**DATA SUPPLIED:**

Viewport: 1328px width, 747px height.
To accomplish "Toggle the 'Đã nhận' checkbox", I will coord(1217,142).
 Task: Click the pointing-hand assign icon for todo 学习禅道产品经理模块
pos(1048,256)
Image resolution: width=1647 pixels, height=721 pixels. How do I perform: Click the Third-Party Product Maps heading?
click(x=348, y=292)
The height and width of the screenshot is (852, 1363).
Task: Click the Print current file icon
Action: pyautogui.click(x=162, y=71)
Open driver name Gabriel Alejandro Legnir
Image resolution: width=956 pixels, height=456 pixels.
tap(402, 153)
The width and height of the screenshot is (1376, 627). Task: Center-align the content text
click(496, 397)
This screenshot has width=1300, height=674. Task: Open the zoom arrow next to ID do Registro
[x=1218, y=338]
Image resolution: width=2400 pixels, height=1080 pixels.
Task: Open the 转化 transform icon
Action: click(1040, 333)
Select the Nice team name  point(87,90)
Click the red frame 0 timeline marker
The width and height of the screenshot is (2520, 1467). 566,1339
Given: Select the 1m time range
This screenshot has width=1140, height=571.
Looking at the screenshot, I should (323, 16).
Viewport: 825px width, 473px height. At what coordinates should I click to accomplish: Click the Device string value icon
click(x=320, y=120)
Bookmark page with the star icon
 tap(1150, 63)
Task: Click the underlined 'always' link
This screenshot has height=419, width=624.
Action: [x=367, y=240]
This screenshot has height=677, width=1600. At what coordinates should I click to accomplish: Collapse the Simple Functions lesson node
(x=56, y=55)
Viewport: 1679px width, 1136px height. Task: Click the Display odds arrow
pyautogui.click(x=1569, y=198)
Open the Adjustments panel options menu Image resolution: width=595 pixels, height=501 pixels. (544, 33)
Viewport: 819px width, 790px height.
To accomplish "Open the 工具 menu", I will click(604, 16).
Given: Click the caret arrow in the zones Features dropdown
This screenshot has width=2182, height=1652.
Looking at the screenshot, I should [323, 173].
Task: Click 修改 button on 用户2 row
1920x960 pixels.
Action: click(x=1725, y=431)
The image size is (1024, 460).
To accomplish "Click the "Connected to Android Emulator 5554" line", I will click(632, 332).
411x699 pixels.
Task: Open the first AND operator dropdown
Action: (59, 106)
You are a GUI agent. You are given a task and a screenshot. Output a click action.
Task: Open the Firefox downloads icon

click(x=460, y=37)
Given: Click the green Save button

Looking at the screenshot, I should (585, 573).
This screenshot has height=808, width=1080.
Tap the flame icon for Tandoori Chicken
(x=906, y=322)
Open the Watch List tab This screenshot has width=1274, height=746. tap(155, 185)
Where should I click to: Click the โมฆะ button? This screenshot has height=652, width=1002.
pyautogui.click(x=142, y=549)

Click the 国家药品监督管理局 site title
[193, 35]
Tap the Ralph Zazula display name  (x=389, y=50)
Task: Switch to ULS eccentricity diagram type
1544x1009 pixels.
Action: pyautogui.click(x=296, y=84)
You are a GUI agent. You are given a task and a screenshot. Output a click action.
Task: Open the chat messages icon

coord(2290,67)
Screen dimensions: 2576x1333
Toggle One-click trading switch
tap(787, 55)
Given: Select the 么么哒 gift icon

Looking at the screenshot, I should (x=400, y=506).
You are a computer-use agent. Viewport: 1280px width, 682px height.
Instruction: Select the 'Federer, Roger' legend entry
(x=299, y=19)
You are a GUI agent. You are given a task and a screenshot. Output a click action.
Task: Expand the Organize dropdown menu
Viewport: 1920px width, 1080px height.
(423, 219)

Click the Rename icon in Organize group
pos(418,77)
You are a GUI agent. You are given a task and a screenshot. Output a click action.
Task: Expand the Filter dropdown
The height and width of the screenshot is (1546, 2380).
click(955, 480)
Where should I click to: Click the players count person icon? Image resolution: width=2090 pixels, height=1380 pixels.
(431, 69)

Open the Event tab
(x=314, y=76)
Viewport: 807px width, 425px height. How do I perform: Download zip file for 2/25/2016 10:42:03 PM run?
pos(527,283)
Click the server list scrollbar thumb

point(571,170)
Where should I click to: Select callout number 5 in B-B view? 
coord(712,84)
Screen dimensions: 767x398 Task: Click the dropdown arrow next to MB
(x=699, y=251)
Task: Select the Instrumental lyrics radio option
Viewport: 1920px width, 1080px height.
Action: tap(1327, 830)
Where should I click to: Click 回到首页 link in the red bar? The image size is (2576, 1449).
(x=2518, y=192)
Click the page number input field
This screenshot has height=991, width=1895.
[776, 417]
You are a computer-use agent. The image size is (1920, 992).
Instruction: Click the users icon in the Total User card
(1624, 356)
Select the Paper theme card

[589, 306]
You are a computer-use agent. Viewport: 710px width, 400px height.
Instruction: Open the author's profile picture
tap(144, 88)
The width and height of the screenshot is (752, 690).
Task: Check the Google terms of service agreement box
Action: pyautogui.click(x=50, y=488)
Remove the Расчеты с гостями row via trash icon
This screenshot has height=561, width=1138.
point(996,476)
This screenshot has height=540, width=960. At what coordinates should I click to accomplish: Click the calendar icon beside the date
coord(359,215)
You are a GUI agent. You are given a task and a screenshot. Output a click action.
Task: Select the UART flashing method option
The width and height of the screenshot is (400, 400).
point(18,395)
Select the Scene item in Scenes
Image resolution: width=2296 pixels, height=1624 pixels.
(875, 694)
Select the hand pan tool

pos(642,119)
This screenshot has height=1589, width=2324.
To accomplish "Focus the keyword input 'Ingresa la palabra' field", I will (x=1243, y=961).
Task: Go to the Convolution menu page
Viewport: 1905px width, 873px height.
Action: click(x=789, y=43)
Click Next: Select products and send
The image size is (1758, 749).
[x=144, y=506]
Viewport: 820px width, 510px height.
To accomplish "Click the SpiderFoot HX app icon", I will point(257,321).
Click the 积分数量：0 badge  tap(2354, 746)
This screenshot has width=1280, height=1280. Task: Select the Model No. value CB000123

**EXERCISE TASK:** Please arrange every line of the listing above as a numbered list, leaving out any blank lines.

**FULL ANSWER:**
1. Viewport: 1328px width, 747px height.
2. To accomplish "Toggle the 'Đã nhận' checkbox", I will coord(1217,142).
3.  Task: Click the pointing-hand assign icon for todo 学习禅道产品经理模块
4. pos(1048,256)
5. Image resolution: width=1647 pixels, height=721 pixels. How do I perform: Click the Third-Party Product Maps heading?
6. click(x=348, y=292)
7. The height and width of the screenshot is (852, 1363).
8. Task: Click the Print current file icon
9. Action: pyautogui.click(x=162, y=71)
10. Open driver name Gabriel Alejandro Legnir
11. Image resolution: width=956 pixels, height=456 pixels.
12. tap(402, 153)
13. The width and height of the screenshot is (1376, 627). Task: Center-align the content text
14. click(496, 397)
15. This screenshot has width=1300, height=674. Task: Open the zoom arrow next to ID do Registro
16. [x=1218, y=338]
17. Image resolution: width=2400 pixels, height=1080 pixels.
18. Task: Open the 转化 transform icon
19. Action: click(1040, 333)
20. Select the Nice team name  point(87,90)
21. Click the red frame 0 timeline marker
22. The width and height of the screenshot is (2520, 1467). 566,1339
23. Given: Select the 1m time range
24. This screenshot has width=1140, height=571.
25. Looking at the screenshot, I should (323, 16).
26. Viewport: 825px width, 473px height. At what coordinates should I click to accomplish: Click the Device string value icon
27. click(x=320, y=120)
28. Bookmark page with the star icon
29.  tap(1150, 63)
30. Task: Click the underlined 'always' link
31. This screenshot has height=419, width=624.
32. Action: [x=367, y=240]
33. This screenshot has height=677, width=1600. At what coordinates should I click to accomplish: Collapse the Simple Functions lesson node
34. (x=56, y=55)
35. Viewport: 1679px width, 1136px height. Task: Click the Display odds arrow
36. pyautogui.click(x=1569, y=198)
37. Open the Adjustments panel options menu Image resolution: width=595 pixels, height=501 pixels. (544, 33)
38. Viewport: 819px width, 790px height.
39. To accomplish "Open the 工具 menu", I will click(604, 16).
40. Given: Click the caret arrow in the zones Features dropdown
41. This screenshot has width=2182, height=1652.
42. Looking at the screenshot, I should [323, 173].
43. Task: Click 修改 button on 用户2 row
44. 1920x960 pixels.
45. Action: click(x=1725, y=431)
46. The image size is (1024, 460).
47. To accomplish "Click the "Connected to Android Emulator 5554" line", I will click(632, 332).
48. 411x699 pixels.
49. Task: Open the first AND operator dropdown
50. Action: (59, 106)
51. You are a GUI agent. You are given a task and a screenshot. Output a click action.
52. Task: Open the Firefox downloads icon
53. click(x=460, y=37)
54. Given: Click the green Save button
55. Looking at the screenshot, I should (585, 573).
56. This screenshot has height=808, width=1080.
57. Tap the flame icon for Tandoori Chicken
58. (x=906, y=322)
59. Open the Watch List tab This screenshot has width=1274, height=746. tap(155, 185)
60. Where should I click to: Click the โมฆะ button? This screenshot has height=652, width=1002.
61. pyautogui.click(x=142, y=549)
62. Click the 国家药品监督管理局 site title
63. [193, 35]
64. Tap the Ralph Zazula display name  (x=389, y=50)
65. Task: Switch to ULS eccentricity diagram type
66. 1544x1009 pixels.
67. Action: pyautogui.click(x=296, y=84)
68. You are a GUI agent. You are given a task and a screenshot. Output a click action.
69. Task: Open the chat messages icon
70. coord(2290,67)
71. Screen dimensions: 2576x1333
72. Toggle One-click trading switch
73. tap(787, 55)
74. Given: Select the 么么哒 gift icon
75. Looking at the screenshot, I should (x=400, y=506).
76. You are a computer-use agent. Viewport: 1280px width, 682px height.
77. Instruction: Select the 'Federer, Roger' legend entry
78. (x=299, y=19)
79. You are a GUI agent. You are given a task and a screenshot. Output a click action.
80. Task: Expand the Organize dropdown menu
81. Viewport: 1920px width, 1080px height.
82. (423, 219)
83. Click the Rename icon in Organize group
84. pos(418,77)
85. You are a GUI agent. You are given a task and a screenshot. Output a click action.
86. Task: Expand the Filter dropdown
87. The height and width of the screenshot is (1546, 2380).
88. click(955, 480)
89. Where should I click to: Click the players count person icon? Image resolution: width=2090 pixels, height=1380 pixels.
90. (431, 69)
91. Open the Event tab
92. (x=314, y=76)
93. Viewport: 807px width, 425px height. How do I perform: Download zip file for 2/25/2016 10:42:03 PM run?
94. pos(527,283)
95. Click the server list scrollbar thumb
96. point(571,170)
97. Where should I click to: Select callout number 5 in B-B view? 
98. coord(712,84)
99. Screen dimensions: 767x398 Task: Click the dropdown arrow next to MB
100. (x=699, y=251)
101. Task: Select the Instrumental lyrics radio option
102. Viewport: 1920px width, 1080px height.
103. Action: tap(1327, 830)
104. Where should I click to: Click 回到首页 link in the red bar? The image size is (2576, 1449).
105. (x=2518, y=192)
106. Click the page number input field
107. This screenshot has height=991, width=1895.
108. [776, 417]
109. You are a computer-use agent. The image size is (1920, 992).
110. Instruction: Click the users icon in the Total User card
111. (1624, 356)
112. Select the Paper theme card
113. [589, 306]
114. You are a computer-use agent. Viewport: 710px width, 400px height.
115. Instruction: Open the author's profile picture
116. tap(144, 88)
117. The width and height of the screenshot is (752, 690).
118. Task: Check the Google terms of service agreement box
119. Action: pyautogui.click(x=50, y=488)
120. Remove the Расчеты с гостями row via trash icon
121. This screenshot has height=561, width=1138.
122. point(996,476)
123. This screenshot has height=540, width=960. At what coordinates should I click to accomplish: Click the calendar icon beside the date
124. coord(359,215)
125. You are a GUI agent. You are given a task and a screenshot. Output a click action.
126. Task: Select the UART flashing method option
127. The width and height of the screenshot is (400, 400).
128. point(18,395)
129. Select the Scene item in Scenes
130. Image resolution: width=2296 pixels, height=1624 pixels.
131. (875, 694)
132. Select the hand pan tool
133. pos(642,119)
134. This screenshot has height=1589, width=2324.
135. To accomplish "Focus the keyword input 'Ingresa la palabra' field", I will (x=1243, y=961).
136. Task: Go to the Convolution menu page
137. Viewport: 1905px width, 873px height.
138. Action: click(x=789, y=43)
139. Click Next: Select products and send
140. The image size is (1758, 749).
141. [x=144, y=506]
142. Viewport: 820px width, 510px height.
143. To accomplish "Click the SpiderFoot HX app icon", I will point(257,321).
144. Click the 积分数量：0 badge  tap(2354, 746)
145. This screenshot has width=1280, height=1280. Task: Select the Model No. value CB000123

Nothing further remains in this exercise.